[WORK REQUEST]
Nothing but the lines from the one containing "Given: Click the analyze button" through the end of the entries below should appear in your answer, transcribed exactly; please drop the pictures.
#### SUPPLIED RECORDS ####
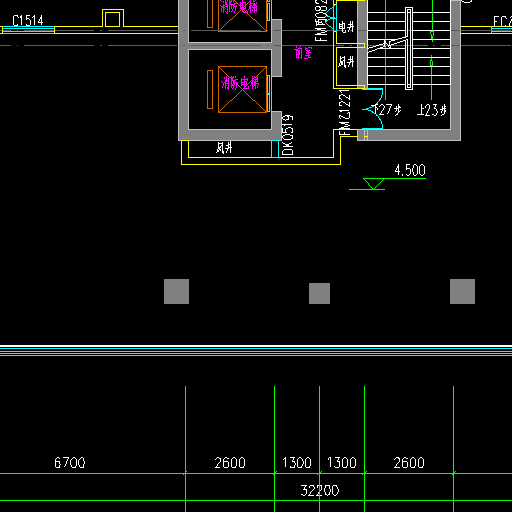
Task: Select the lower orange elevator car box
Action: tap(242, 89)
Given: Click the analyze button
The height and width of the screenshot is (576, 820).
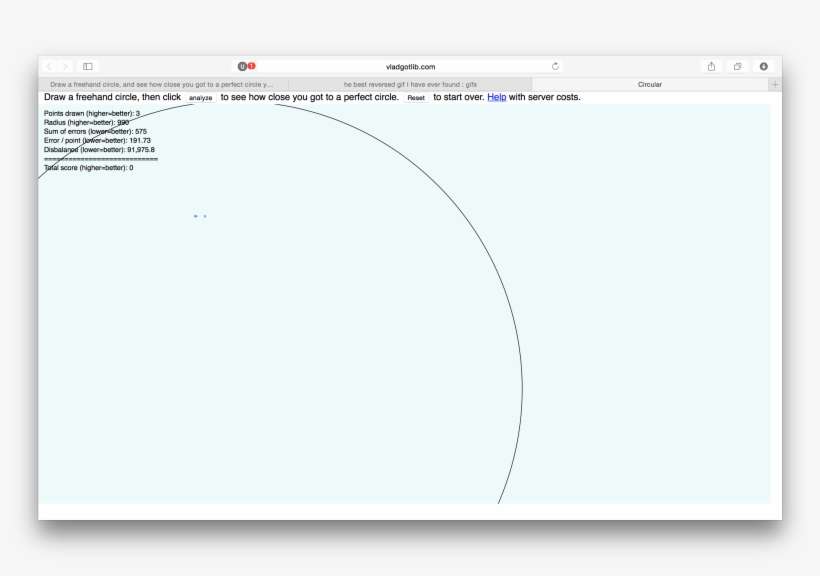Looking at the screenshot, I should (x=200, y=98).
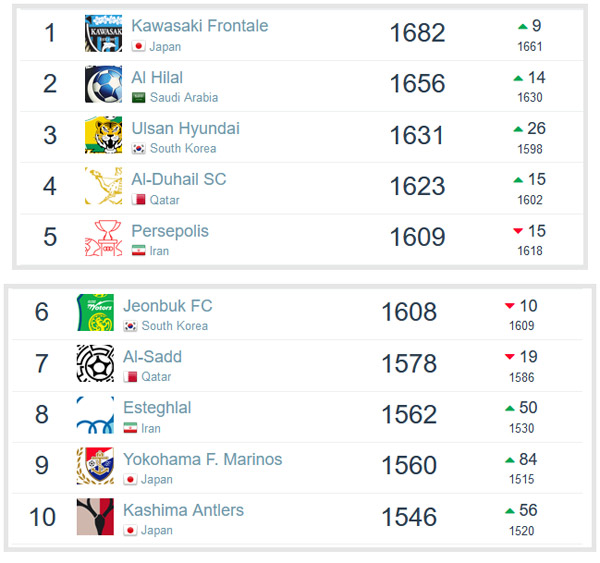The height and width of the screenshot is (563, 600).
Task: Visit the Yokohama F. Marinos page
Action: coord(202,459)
####
[SOLUTION TO THE EXERCISE]
Given: Click the analyze button
The height and width of the screenshot is (576, 820).
Looking at the screenshot, I should (x=200, y=98).
The height and width of the screenshot is (563, 600).
Task: Visit the Yokohama F. Marinos page
Action: coord(202,459)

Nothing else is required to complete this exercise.